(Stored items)
▼
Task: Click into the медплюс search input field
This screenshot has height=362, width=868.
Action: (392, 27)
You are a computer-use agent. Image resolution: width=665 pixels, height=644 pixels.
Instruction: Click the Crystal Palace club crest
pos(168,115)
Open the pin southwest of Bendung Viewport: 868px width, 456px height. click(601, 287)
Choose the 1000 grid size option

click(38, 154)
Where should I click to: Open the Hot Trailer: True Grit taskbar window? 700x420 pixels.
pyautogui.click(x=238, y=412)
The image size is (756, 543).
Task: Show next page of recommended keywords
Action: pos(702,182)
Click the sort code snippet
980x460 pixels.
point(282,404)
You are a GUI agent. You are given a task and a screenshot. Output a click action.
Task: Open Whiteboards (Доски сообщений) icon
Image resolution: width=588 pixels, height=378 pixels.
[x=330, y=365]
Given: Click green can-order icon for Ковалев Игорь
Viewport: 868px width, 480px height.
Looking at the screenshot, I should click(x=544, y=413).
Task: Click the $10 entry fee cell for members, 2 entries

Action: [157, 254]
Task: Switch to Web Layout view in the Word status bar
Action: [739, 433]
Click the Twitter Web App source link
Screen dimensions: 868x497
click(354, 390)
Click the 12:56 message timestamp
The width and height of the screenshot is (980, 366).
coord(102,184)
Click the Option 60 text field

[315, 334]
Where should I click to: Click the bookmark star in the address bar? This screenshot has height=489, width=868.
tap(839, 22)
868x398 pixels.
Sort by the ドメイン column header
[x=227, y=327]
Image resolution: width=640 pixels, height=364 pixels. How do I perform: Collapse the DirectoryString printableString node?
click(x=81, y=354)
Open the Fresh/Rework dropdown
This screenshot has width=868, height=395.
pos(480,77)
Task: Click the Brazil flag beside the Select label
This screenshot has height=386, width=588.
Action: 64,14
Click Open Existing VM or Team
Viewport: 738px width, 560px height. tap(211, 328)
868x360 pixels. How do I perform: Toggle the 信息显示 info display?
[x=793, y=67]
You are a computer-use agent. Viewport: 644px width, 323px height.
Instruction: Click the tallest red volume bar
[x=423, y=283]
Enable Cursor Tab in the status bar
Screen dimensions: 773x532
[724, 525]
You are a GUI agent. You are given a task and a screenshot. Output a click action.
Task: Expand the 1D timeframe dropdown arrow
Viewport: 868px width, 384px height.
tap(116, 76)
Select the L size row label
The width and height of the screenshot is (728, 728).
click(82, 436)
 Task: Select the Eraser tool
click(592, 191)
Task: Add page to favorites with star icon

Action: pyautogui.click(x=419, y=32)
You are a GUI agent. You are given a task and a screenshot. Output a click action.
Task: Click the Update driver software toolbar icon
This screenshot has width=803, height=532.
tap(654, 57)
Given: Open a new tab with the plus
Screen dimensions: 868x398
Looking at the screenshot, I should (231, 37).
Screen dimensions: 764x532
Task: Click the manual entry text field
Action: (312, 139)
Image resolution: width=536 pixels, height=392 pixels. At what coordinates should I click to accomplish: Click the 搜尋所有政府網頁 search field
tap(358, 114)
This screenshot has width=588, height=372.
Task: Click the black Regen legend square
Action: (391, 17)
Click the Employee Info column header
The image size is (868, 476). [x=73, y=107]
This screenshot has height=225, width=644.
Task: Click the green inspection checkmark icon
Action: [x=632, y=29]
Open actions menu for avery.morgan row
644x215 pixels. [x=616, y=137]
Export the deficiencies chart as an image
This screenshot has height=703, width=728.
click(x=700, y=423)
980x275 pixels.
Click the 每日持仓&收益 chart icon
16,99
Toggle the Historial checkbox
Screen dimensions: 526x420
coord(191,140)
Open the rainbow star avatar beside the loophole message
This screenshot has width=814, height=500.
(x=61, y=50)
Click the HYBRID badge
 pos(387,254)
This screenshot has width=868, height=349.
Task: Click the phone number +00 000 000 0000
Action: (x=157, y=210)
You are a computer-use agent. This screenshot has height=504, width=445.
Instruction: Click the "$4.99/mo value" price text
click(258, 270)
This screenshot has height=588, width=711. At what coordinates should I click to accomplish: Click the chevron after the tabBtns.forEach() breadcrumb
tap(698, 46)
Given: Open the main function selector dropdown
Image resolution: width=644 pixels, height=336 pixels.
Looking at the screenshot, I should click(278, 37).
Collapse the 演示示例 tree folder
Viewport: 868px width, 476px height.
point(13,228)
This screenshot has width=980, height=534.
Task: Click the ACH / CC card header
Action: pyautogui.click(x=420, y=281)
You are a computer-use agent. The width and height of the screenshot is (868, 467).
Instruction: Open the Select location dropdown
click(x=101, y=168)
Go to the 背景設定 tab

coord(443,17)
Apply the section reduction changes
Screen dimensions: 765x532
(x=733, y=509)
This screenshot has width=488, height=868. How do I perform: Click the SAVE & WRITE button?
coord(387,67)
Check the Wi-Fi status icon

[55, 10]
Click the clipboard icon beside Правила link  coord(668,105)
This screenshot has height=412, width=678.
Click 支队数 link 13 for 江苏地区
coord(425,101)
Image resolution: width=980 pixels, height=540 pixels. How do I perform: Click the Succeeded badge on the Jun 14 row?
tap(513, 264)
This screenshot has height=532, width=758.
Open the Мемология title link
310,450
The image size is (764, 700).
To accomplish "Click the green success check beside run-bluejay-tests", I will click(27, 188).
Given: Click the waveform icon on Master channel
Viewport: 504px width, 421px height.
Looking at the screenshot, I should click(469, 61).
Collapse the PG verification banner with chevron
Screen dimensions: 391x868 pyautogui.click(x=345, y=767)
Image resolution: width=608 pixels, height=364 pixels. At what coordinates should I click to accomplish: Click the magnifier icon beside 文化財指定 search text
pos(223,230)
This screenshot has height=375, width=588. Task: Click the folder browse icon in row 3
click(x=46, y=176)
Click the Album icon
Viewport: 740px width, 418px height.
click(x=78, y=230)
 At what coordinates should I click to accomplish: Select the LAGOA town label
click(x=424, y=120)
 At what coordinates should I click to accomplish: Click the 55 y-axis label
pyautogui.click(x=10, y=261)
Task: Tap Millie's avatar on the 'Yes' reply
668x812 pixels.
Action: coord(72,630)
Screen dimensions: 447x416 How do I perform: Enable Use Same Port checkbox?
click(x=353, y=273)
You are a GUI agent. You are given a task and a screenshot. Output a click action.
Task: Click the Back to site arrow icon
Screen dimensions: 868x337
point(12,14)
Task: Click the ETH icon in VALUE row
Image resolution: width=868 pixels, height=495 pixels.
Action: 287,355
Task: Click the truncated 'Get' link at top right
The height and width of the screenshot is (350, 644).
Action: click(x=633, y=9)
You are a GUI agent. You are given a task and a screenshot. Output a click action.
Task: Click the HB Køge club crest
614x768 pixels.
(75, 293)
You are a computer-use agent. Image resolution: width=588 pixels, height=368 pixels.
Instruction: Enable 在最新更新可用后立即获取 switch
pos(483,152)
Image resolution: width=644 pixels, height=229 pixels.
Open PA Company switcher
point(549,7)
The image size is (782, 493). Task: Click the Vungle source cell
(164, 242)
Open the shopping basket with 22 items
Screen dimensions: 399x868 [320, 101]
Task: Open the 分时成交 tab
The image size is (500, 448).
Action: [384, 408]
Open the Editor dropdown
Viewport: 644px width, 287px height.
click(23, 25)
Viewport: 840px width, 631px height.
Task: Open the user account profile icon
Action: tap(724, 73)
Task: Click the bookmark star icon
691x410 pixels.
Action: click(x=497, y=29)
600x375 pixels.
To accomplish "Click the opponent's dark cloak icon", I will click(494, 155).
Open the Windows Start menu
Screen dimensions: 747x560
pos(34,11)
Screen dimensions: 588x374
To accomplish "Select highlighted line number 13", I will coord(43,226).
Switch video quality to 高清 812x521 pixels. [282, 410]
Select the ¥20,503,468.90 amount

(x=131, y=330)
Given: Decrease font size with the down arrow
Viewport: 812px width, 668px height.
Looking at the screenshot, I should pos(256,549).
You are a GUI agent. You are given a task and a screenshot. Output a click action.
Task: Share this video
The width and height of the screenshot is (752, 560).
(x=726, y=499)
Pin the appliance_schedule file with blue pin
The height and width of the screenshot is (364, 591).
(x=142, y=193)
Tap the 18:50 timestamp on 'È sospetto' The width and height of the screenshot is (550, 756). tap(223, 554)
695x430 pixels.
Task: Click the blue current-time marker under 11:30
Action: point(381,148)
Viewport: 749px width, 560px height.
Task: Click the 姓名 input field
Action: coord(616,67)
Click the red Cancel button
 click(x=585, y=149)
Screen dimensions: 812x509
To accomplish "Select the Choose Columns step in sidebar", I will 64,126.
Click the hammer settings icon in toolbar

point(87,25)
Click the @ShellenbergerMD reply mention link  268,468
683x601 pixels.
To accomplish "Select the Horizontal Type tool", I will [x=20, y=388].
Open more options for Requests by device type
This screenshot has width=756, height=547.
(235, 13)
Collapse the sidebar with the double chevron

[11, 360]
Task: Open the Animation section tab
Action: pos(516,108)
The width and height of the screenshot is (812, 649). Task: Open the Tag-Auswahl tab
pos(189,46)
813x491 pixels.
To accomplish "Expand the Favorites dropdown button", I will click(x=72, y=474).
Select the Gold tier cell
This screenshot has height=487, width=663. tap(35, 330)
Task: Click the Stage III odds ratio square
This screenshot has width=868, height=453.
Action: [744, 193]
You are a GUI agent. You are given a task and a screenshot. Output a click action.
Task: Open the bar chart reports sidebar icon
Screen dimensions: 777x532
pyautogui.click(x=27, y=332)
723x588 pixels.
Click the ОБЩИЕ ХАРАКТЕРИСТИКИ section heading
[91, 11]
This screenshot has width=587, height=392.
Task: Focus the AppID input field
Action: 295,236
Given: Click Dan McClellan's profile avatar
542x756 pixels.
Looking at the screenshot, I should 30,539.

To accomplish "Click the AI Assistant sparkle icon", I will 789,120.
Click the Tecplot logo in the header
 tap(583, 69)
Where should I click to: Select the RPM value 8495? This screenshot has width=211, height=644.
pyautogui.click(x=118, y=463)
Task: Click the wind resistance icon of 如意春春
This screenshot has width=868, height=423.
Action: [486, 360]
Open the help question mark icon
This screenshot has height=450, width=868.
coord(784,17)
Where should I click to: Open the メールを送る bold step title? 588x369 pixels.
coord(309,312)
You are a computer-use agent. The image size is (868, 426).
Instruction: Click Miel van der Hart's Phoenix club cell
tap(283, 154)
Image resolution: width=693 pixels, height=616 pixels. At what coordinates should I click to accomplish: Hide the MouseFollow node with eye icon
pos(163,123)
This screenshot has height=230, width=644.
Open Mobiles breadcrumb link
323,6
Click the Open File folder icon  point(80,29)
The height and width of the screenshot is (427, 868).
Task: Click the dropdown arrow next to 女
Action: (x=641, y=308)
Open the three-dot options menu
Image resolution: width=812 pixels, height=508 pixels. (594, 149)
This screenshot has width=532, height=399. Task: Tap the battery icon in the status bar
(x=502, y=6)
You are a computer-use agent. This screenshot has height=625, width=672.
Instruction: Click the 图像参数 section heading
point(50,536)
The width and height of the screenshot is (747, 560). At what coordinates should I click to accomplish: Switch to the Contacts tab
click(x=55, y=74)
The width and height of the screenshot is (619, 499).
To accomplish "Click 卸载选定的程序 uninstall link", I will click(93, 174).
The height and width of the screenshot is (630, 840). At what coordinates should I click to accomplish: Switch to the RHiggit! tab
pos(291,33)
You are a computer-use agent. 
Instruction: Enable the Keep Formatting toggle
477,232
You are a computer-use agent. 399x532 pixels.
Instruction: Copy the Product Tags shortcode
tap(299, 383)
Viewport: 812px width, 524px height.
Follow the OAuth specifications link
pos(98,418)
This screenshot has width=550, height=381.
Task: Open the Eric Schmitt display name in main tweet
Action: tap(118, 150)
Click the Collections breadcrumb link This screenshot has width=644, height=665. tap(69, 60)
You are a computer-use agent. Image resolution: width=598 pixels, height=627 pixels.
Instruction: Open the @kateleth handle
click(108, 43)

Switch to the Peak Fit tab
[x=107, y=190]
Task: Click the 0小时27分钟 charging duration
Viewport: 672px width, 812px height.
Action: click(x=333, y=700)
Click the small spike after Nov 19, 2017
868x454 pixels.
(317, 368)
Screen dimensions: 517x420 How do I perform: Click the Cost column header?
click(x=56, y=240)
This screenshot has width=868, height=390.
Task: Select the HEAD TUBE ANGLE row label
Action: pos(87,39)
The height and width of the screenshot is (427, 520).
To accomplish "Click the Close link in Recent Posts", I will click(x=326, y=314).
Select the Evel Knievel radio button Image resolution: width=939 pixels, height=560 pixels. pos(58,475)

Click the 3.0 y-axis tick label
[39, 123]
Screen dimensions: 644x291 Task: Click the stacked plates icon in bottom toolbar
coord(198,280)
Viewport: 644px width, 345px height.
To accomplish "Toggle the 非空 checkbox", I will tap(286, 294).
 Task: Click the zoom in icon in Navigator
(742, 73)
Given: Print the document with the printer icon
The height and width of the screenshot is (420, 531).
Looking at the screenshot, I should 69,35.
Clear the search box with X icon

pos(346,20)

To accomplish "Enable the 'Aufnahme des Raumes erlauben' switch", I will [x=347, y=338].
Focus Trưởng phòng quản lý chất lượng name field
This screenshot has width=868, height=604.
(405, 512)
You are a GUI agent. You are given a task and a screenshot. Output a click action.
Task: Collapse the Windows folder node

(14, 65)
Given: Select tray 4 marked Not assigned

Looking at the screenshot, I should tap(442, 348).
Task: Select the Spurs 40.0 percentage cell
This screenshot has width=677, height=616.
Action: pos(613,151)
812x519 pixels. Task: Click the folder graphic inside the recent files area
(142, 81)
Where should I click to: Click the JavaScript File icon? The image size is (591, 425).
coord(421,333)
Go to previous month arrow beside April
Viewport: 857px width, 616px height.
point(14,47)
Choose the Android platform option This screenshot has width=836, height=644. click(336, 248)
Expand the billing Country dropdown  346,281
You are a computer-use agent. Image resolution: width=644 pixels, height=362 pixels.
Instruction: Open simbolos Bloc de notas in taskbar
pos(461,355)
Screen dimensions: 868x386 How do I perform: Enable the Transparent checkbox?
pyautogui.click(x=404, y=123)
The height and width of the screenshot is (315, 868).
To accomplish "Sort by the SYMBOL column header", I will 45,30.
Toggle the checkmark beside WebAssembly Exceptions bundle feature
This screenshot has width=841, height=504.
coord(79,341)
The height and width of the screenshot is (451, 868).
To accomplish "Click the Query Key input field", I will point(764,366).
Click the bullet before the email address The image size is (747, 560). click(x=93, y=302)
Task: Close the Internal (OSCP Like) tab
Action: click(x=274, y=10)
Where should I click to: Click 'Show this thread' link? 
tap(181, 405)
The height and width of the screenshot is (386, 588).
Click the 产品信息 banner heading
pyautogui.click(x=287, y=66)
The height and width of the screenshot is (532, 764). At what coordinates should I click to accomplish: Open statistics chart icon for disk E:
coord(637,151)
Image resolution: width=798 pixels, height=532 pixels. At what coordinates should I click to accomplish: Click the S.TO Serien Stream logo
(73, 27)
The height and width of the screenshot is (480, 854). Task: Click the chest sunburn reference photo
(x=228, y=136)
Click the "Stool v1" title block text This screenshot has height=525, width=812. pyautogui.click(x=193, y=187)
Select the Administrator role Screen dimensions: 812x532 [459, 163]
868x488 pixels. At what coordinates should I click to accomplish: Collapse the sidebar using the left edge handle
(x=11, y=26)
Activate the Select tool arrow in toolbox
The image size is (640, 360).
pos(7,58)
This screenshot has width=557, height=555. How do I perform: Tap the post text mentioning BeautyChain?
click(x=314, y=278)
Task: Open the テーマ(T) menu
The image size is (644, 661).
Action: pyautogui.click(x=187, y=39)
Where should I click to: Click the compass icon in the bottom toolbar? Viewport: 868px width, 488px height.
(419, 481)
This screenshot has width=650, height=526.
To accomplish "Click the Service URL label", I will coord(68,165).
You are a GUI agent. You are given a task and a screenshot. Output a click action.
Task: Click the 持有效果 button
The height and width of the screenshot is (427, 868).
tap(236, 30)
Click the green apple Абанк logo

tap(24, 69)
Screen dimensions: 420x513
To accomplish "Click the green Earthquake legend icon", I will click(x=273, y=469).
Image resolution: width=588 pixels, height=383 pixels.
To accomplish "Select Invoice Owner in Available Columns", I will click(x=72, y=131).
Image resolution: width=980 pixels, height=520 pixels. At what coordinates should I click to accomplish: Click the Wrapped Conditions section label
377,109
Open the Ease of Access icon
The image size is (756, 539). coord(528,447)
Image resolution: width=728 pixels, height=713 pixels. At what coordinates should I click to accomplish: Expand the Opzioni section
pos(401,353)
▲
• _Task objective_
Search the data for "Task: Click the 持有效果 button". Beginning with that line, set down every line through the last exactly.

• _Exercise answer_
Task: Click the 持有效果 button
The height and width of the screenshot is (427, 868).
tap(236, 30)
Click the green apple Абанк logo

tap(24, 69)
Screen dimensions: 420x513
To accomplish "Click the green Earthquake legend icon", I will click(x=273, y=469).
Image resolution: width=588 pixels, height=383 pixels.
To accomplish "Select Invoice Owner in Available Columns", I will click(x=72, y=131).
Image resolution: width=980 pixels, height=520 pixels. At what coordinates should I click to accomplish: Click the Wrapped Conditions section label
377,109
Open the Ease of Access icon
The image size is (756, 539). coord(528,447)
Image resolution: width=728 pixels, height=713 pixels. At what coordinates should I click to accomplish: Expand the Opzioni section
pos(401,353)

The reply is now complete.